* [HOW TO COMPLETE THIS TASK] Using the records below, write out again exactly the lines that begin at the line containing "Image resolution: width=1397" and end at the line containing "Task: Click the Friendly Name text field", and no other lines.

---

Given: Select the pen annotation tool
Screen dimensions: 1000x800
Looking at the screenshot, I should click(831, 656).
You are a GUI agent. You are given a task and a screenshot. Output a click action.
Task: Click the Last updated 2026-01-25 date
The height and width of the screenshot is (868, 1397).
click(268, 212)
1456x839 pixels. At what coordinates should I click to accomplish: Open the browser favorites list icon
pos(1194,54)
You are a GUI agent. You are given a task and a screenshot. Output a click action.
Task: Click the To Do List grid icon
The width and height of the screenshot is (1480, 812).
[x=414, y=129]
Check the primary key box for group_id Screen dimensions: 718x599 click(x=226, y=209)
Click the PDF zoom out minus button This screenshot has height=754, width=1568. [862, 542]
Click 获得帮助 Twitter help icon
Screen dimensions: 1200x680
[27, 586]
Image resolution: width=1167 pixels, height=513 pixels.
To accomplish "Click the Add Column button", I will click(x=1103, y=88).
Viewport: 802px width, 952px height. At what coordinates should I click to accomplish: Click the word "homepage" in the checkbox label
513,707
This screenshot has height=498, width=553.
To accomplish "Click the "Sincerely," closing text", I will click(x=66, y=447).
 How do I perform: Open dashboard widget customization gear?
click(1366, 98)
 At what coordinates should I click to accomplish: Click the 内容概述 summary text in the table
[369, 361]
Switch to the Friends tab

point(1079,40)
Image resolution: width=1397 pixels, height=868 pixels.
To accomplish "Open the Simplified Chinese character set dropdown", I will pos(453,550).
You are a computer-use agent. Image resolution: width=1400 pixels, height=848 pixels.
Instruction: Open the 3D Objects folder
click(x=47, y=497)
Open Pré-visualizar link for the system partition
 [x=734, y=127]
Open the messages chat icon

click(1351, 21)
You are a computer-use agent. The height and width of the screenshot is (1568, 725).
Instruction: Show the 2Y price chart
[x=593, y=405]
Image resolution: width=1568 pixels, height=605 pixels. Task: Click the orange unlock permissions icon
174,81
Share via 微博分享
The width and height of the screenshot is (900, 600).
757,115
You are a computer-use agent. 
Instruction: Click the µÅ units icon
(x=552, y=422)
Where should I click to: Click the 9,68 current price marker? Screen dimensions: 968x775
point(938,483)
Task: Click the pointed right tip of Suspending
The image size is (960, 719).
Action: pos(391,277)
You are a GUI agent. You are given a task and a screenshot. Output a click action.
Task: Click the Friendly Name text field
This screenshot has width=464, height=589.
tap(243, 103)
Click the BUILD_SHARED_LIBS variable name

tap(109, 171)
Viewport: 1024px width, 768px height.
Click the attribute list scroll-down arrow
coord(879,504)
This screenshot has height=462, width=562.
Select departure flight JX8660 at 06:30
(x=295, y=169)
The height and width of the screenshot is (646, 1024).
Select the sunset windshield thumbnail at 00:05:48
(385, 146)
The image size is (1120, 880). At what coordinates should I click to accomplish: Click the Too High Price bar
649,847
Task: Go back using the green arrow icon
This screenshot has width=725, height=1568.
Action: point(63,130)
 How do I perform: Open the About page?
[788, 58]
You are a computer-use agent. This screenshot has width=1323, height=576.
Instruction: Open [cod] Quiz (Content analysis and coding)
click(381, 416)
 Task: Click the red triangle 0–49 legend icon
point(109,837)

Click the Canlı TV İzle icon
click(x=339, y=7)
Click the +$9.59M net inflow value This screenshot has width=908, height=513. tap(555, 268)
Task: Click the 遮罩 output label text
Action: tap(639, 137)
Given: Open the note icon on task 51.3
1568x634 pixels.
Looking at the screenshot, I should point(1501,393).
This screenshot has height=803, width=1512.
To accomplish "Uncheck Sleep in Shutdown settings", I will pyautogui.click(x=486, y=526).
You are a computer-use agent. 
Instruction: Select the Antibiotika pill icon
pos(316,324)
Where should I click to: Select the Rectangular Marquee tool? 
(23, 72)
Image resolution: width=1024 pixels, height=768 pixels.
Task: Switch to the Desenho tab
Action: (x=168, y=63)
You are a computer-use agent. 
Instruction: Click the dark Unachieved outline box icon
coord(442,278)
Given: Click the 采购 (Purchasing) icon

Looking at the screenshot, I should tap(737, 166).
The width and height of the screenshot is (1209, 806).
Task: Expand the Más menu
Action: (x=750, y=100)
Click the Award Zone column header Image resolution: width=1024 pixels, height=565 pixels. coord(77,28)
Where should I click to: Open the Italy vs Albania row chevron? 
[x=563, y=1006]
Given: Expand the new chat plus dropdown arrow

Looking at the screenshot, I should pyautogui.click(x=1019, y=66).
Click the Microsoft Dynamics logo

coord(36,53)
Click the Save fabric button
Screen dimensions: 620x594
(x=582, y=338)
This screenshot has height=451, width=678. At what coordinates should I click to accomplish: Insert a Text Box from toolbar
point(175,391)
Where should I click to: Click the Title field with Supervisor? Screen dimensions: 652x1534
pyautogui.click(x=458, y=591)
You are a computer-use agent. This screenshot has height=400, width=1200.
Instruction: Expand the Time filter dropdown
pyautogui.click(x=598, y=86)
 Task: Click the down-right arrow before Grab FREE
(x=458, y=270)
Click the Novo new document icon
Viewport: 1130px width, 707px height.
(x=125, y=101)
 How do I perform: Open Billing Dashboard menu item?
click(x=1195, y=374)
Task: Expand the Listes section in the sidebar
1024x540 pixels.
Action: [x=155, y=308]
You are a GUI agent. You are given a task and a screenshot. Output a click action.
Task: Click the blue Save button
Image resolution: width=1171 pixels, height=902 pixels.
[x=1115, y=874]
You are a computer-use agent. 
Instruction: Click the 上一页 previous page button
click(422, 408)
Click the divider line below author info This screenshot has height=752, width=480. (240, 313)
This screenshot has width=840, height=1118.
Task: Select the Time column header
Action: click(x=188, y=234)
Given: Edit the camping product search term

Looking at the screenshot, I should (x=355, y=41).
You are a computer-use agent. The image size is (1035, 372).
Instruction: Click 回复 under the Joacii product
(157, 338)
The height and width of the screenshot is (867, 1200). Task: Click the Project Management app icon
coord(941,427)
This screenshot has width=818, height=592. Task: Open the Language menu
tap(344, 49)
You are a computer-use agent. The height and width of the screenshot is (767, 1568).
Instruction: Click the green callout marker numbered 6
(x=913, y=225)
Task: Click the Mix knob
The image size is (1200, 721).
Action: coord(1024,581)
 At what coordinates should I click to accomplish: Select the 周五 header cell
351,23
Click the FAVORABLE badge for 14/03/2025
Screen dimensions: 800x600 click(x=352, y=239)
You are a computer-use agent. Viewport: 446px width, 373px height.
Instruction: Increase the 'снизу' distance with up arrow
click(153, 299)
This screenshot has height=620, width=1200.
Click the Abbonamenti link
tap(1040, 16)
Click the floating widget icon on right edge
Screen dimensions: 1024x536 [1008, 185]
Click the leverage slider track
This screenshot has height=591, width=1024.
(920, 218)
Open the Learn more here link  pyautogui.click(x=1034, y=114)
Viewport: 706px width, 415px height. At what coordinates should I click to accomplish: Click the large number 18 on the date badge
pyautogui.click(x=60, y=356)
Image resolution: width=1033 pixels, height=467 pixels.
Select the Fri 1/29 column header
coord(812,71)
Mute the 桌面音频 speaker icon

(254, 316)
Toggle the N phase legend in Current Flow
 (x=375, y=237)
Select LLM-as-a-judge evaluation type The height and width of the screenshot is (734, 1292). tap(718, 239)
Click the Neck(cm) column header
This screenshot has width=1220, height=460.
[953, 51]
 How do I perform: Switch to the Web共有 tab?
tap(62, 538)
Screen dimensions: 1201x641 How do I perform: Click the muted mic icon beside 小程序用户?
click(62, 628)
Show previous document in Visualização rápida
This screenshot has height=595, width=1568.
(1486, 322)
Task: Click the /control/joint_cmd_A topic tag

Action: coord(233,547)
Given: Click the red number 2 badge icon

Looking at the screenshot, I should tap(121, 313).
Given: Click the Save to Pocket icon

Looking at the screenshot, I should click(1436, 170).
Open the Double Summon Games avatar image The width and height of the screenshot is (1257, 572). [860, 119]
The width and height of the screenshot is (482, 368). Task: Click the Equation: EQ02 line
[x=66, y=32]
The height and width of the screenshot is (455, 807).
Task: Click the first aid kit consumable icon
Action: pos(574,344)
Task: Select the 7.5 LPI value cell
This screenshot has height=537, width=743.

---

* [RESPONSE TO THE EXERCISE]
Image resolution: width=1397 pixels, height=868 pixels.
To accomplish "Open the Simplified Chinese character set dropdown", I will pos(453,550).
You are a computer-use agent. Image resolution: width=1400 pixels, height=848 pixels.
Instruction: Open the 3D Objects folder
click(x=47, y=497)
Open Pré-visualizar link for the system partition
 [x=734, y=127]
Open the messages chat icon

click(1351, 21)
You are a computer-use agent. The height and width of the screenshot is (1568, 725).
Instruction: Show the 2Y price chart
[x=593, y=405]
Image resolution: width=1568 pixels, height=605 pixels. Task: Click the orange unlock permissions icon
174,81
Share via 微博分享
The width and height of the screenshot is (900, 600).
757,115
You are a computer-use agent. 
Instruction: Click the µÅ units icon
(x=552, y=422)
Where should I click to: Click the 9,68 current price marker? Screen dimensions: 968x775
point(938,483)
Task: Click the pointed right tip of Suspending
The image size is (960, 719).
Action: pos(391,277)
You are a GUI agent. You are given a task and a screenshot. Output a click action.
Task: Click the Friendly Name text field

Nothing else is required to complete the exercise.